The setup: the crowd tries to stump two talented (and quick-witted) keyboardists —with a wide-ranging knowledge of pop, rock, soul and showtunes— with oddball requests passed to the stage on cocktail napkins. It’s part music concert, part standup comedy, and part audience participation. Anything from showtunes to jazz ballads to hair metal power anthems are liable to be heard on any given night. While devoted Dueling Pianos fans are just as obsessed as some folks are with karaoke, this should also be seen at least once by anyone who appreciates camp. Wed. - Sat., 8:30 pm, Savannah Smiles (314 Williamson St. - behind the Bay St. Quality Inn).
A rare solo stand at Savannah’s only dedicated jazz club from this young and talented guitarist known best for his key role in the area trio Silver Lining (who recently released a most impressive debut CD of original compositions). A published lyricist as well as an instrumentalist, Evans has played in pit orchestras, big bands and rock and funk groups, and says that elements of all those efforts can be heard in his solo performances. Fri. - Sat., 8 pm, 9:30 pm, 11 pm, Kokopelli’s Jazz Club.
This monthly theme party finds local impresario and provocateur Chris Cook rounding up a coterie of exhibitionist club kids to put on displays of a variety of kinky diversions, such as “power, seduction, domination, submission, suffering and humiliation.” Sounds like a Republican presidential debate...
Along with gadgets and set pieces like “The Cage,” “The Cross,” “The Saw,” and “Hot Wax,” dance music will be spun by resident DJ Analog Kid, who was named Best Club DJ in our most recent Readers’ Poll. Fetish attire is encouraged for all attendees. Fri., 10 pm, B & B Ale House.

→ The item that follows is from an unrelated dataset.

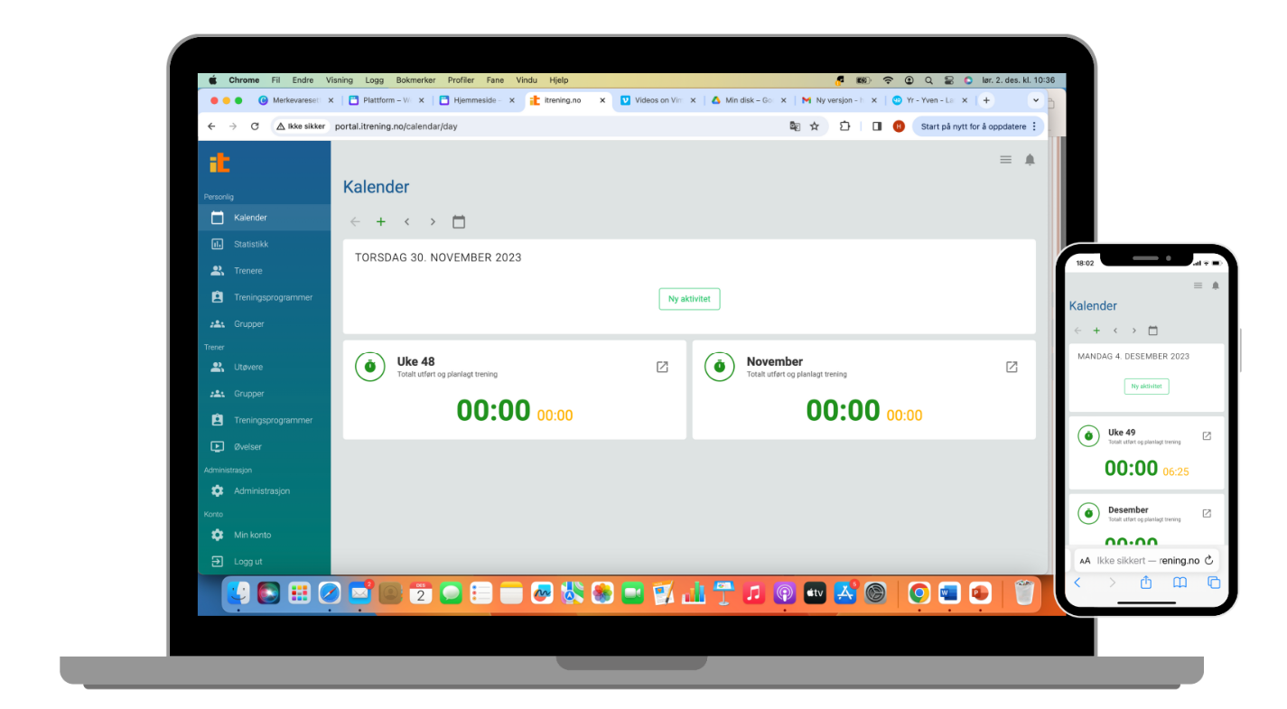Screen dimensions: 1287x709
Task: Bookmark page with star icon
Action: [814, 126]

I look forward to the first Friday of each month because this listing usually follows the previous one. Sponsored by the Savannah Folk Music Society, this old-fashioned coffeehouse-style showcase for acoustic music brings together local, regional and national artists. This time around, local Piedmont blues guitarist/singer Michael Maddox and 12-string guitarist/singer Bill Schumann (known for a deep voice and wide variety of material —from Western tunes to Celtic ballads to humorous ditties) open for Canada-born, Nashville-based singer/songwriter Tia McGraff and her husband, Tommy Parham.
McGraff is a gifted artist who’s collaborated with the likes of Dan Hill, Randy Bachman and Andrew Gold. Her voice is often compared to Linda Ronstadt’s. This family-oriented (smoke and alcohol-free) show is free with a suggested donation of $2. Homemade deserts and soft drinks are available. Fri., 7:30 pm, Wesley Monumental United Methodist Church (429 Abercorn St.) - ALL-AGES.

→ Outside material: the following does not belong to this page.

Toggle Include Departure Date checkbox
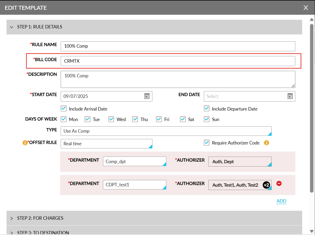This screenshot has height=235, width=315. point(206,108)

What’s new about Billy Hoffman’s Trio? Your guess is as good as mine. However, this talented and versatile trap drummer and percussionist often plays with top-shelf area musicians like Ben Tucker and Howard Paul, so it’s a safe bet this will be an evening of terrific, straight-ahead jazz. Fri., 9 pm, Mansion on Forsyth Park.
This comedic stage drama aims for the same crowd as those increasingly popular “gospel plays,” which blend spiritual messages, soulful R & B and an easy to grasp moral message. Written by “Nephew Tommy,” a standup comic who rose to fame as a regular on his uncle (superstar comedian) Steve Harvey’s successful syndicated morning radio show, this production —which centers around feuding siblings squabbling over their recently deceased father’s estate— stars Mo Better Blues’ Cynda Williams, R & B singer Carl Thomas, Flava of Love’s Delisious, and Def Comedy Jam’s J. Anthony Brown. Reserved seats $32.50 at the Civic Center Box Office (ph. 651-6556) or at www.savannahcivic.com. Thurs., 8 pm, Johnny Mercer Theater.
After more than a decade playing regularly at downtown’s Olde Pink House, this locally beloved singing pianist brings her deft, jazzy take on standards, showtunes and originals (from her own indie CDs) to this cozy, unpretentious Mediterranean eatery. Thurs., 6:30 pm, Grapevine Restaurant (Wilmington Isl.).